先是拜访了太妃后,才来到如情的隆仙居。老太君暗自观察了隆仙居的下人,稍微放宽了心,与如情说了好些孕期注意事项。
如真也亲热地坐在如情左手边,不时与她说笑。李氏干座一旁,也是插不上话,只得四处打量屋子里的摆设,全套的雕福寿富贵图案的名贵紫檀木家具,光鉴可人,檀香不绝。随处可见的精致御贡汝窑四处摆放着,连紫檀刺绣屏风居然还镶有整块的透明琉璃,赤金铜兽里吐出芬香的海南沉香,袅袅地散发出幽幽的华香,饰云彩花纹的柱子上,嵌着一颗拳头大小的天明珠,陡亮如星辰。
如情斜倚在炕上,腰上塞了个金丝绣线北地羊毛绒大枕,喝着丫头呈上来熬得浓稠的燕窝粥,几个生得伶俐的貌美丫头在添了茶水上了点心瓜果后便悄声退下。
下人进出悄无声息,目不斜视,屋子里温暖如春,四足鼎的炉子里的炭火闻着自有股浅浅的檀木味,丝毫没有闷胀之感。
当然,这里的摆设也算不得豪华,如善那儿她没去过,如美那儿她可是去了好几回了,与如美的屋子比起来,王府也没什么特别之处,不过是屋子比候府的大些,下人多了些,戒备更森严些……呃……天明珠也多了些。
除此之外,也没什么不同的了。
李氏评估完后,又把目光集中在如情身上,见如情头上松松地挽着个偏髻,只簪着根流光溢彩的镶红宝石簪子,额上戴了枚红珊瑚珠的额箍,身上也穿的简单,松花色富贵牡丹对襟袍子,里头一件浅粉色的绫衣,除此之外,别无他物。
李氏见如情穿的简单,忍不住埋怨,“到底已是王妃了,怎么衣饰方面还如此简单?总要穿得精神富贵些,才好压住底下人呀。

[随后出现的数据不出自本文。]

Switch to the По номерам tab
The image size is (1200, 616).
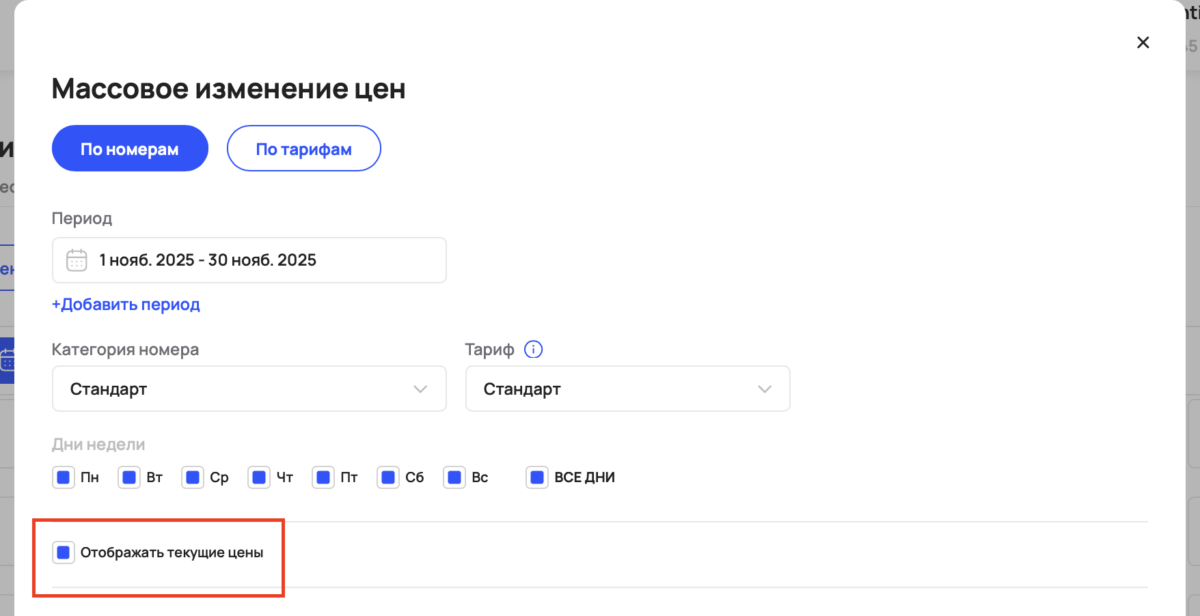tap(130, 149)
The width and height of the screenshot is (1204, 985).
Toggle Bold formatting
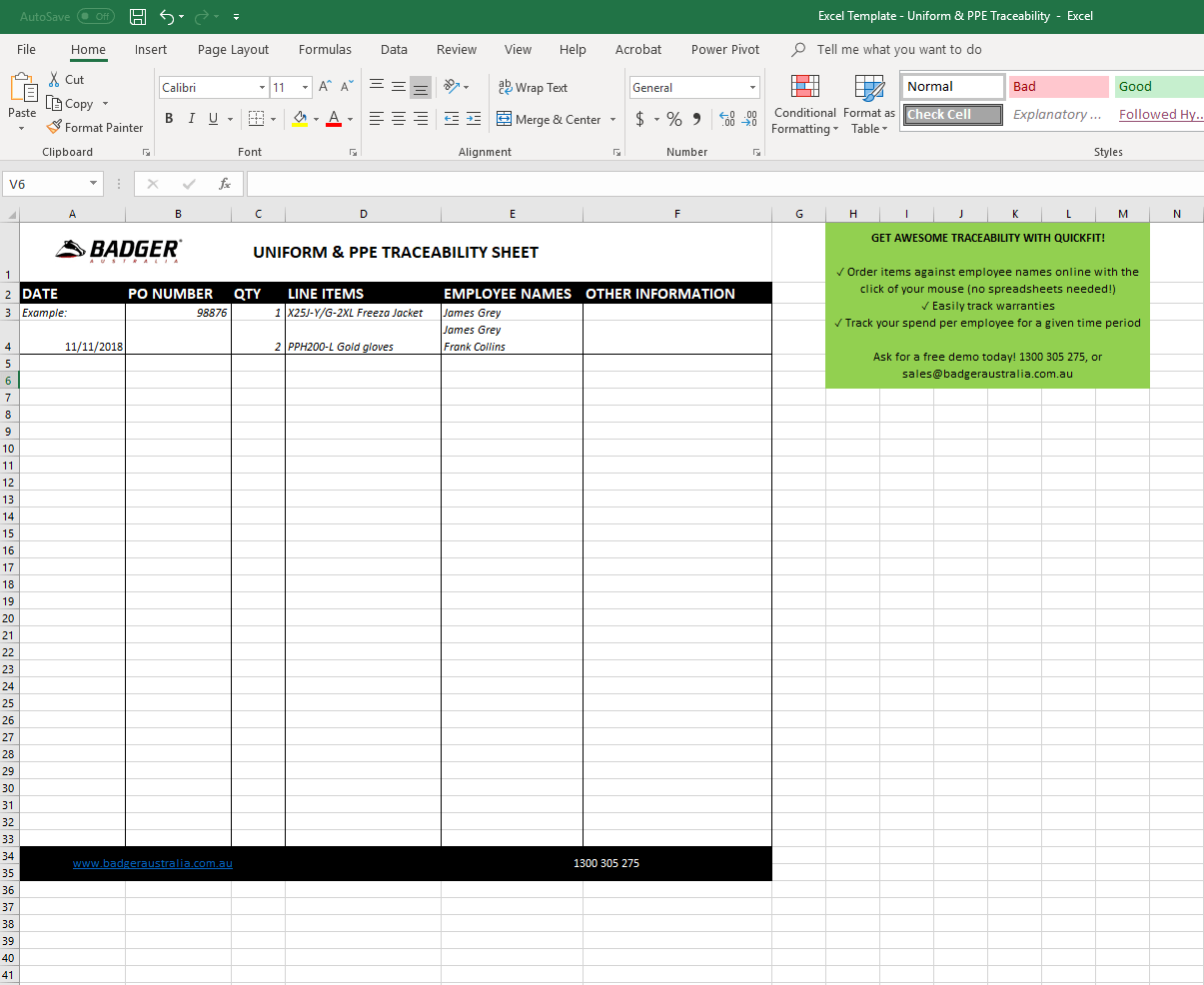point(169,119)
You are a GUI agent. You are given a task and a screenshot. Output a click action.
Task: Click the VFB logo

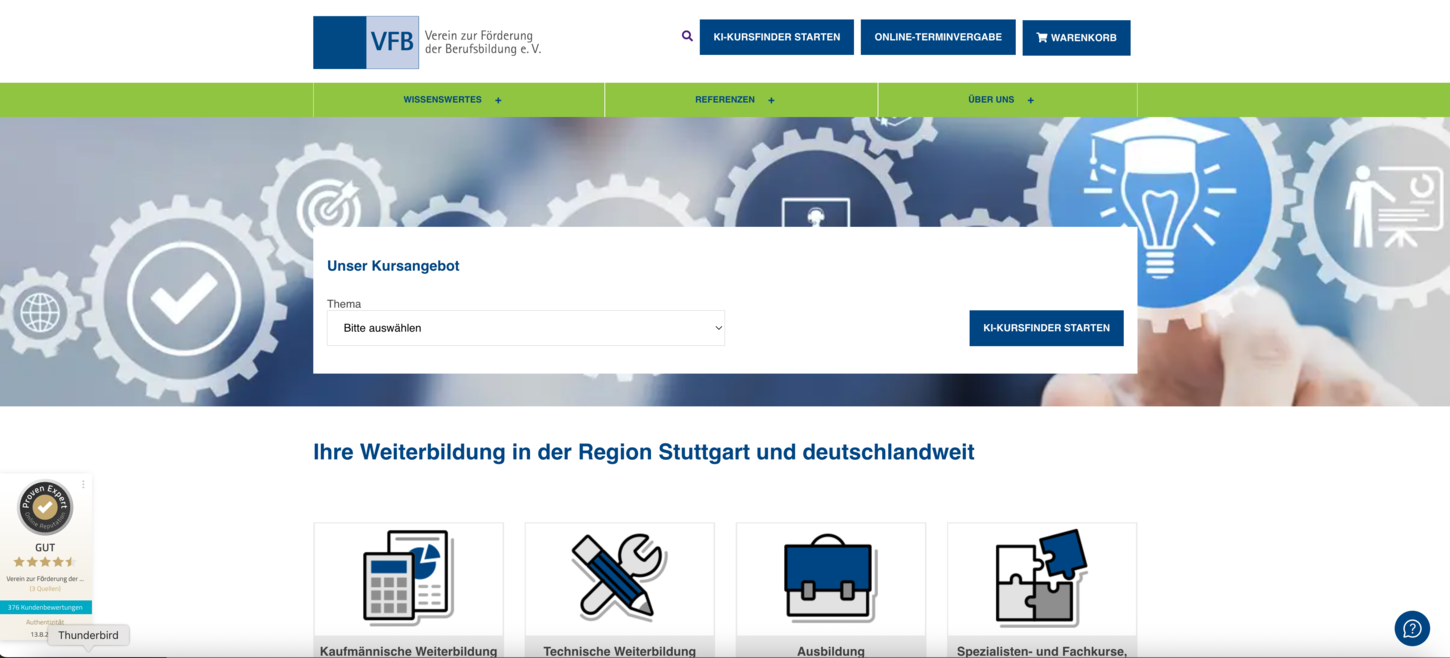pos(366,42)
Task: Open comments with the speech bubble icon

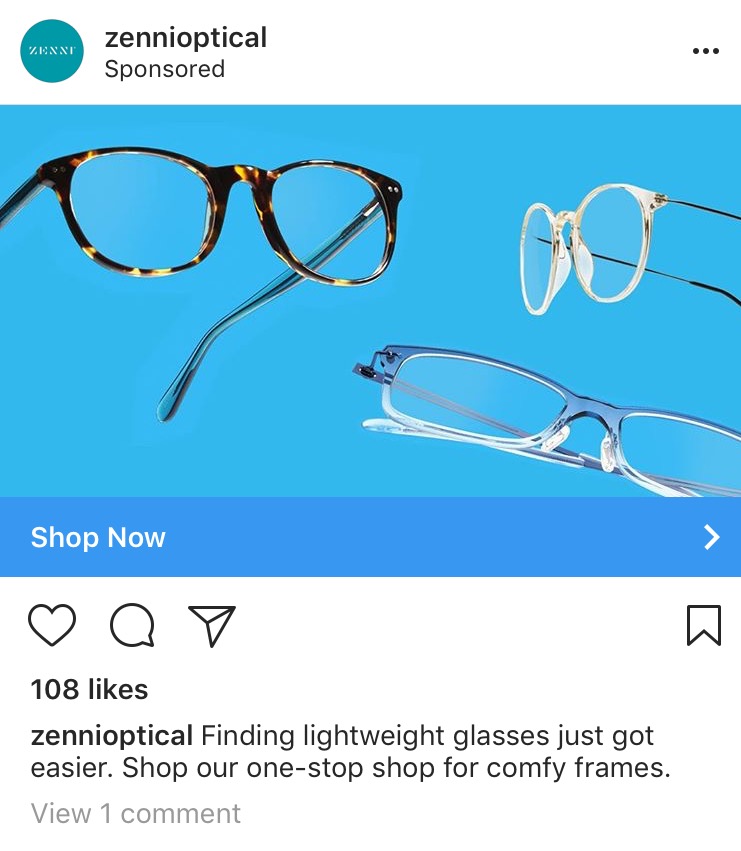Action: pos(132,625)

”
如情把白玉瓷碗搁到檀木小几上,轻声道:“反正又不出门,也没必要穿的隆重。”见李氏不以为然又一脸大便样,连忙问道,“母亲,三姐姐最近还好吧?”
说起如美,李氏脸上的笑容越发难看,阴阳怪气地道,“托你这个妹子的福,如美如今还真的水深火热了。”
老太君脸色微变,何氏如真也相互看一眼,各自脸上闪过些许沉重。
如情问老太君,“那杨太夫人当真要迁怒于三姐姐?”
老太君沉声道:“情丫头别自责,如美的婆母本就是鸡蛋里挑骨头的。如今借着由头肯定要借题发挥了。你老子已让你兄嫂去了杨府一趟。”

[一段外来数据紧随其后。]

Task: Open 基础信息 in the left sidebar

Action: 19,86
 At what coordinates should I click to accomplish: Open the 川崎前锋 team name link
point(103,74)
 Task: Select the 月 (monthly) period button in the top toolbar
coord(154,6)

如情下意识望向何氏,何氏点头,安慰如情,“放心,有你大哥出马,自是手到擒来。”
何氏与知礼是分工合作的,知礼去找庆昌候爷杨启安,及其兄弟杨启泰,向他们表达出身为如美娘家人的靠山与威力。何氏则转走内宅,安慰了如美一番,再借机教授对付刁难婆母之不二法宝,紧接着,又与知礼一道亲自去看望在“病中”的杨太夫人。
知礼虽说如今也才区区四品小官儿,但还不到三十岁就有如此成就,着实不容小觑,何氏虽无品秩,但何家那可是影响朝政核心的家族,杨太夫人是朝廷钦封的从一品诰命夫人,却也不敢托大,强撑着“病体”,好一番热情待客。

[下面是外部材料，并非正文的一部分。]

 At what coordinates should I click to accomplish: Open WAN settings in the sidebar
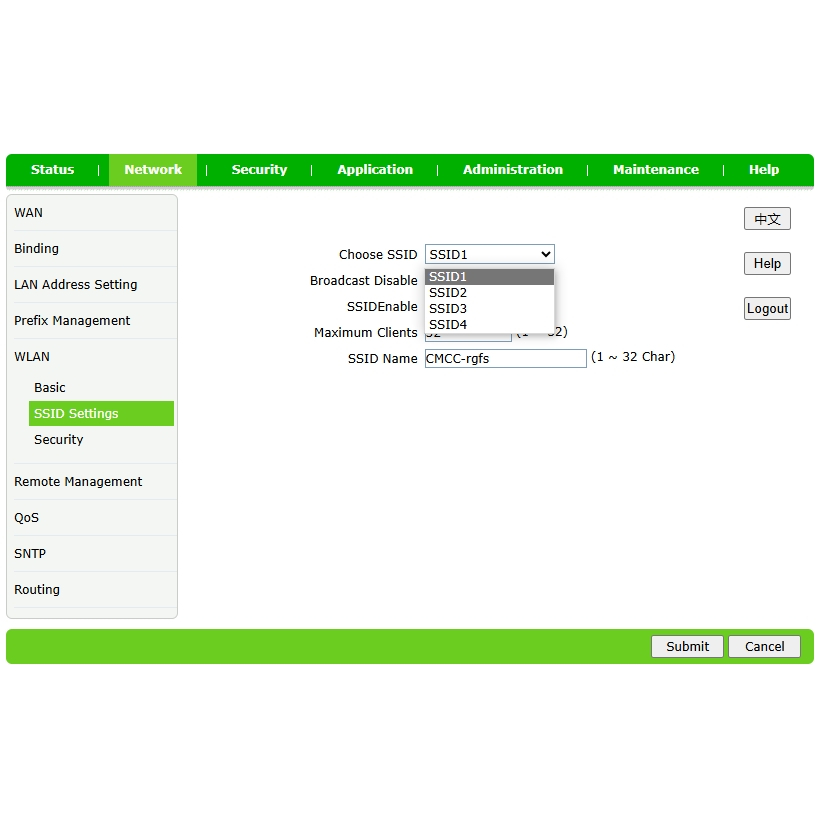pyautogui.click(x=29, y=213)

知礼说话不卑不亢,先是表达对太夫人身体的深切慰问与关怀,然后又对如美最近的所作所为进行十二万分的检导与责备,如美被骂得抬不起头来,也深深意识到自己的错误,当场对婆母跪了下来,一翻痛哭流涕。
知礼那如刀锋一样的唇舌如情是见识过的,先是斥责如美不敬婆母,把婆母给气病了,听说太夫人的休书都已准备妥当,虽感震惊,却也毫不意外,又当着太夫人的面大声斥责如美:“昔日在闺阁时就任性妄为,娇生惯养,不服管教,大摆小姑架子,万般刁难长嫂,这些我都睁只眼闭只眼,想不到嫁到婆家仍是不思悔改,不敬婆母,苛待小姑,实是不可饶恕。就算太夫人心地淳善,宽怀大度,不与你计较。但父亲已着实恼了你,这才责令为兄与你大嫂前来探望太夫人,顺便让你大嫂再好生教导汝为人媳妇的道理。”
如美已经事先由何氏打了预防针,就算被骂也唯唯诺诺地应着声,表示她已经知错了,请兄长宽宥,也请婆母宽恕。她日后再也不敢了。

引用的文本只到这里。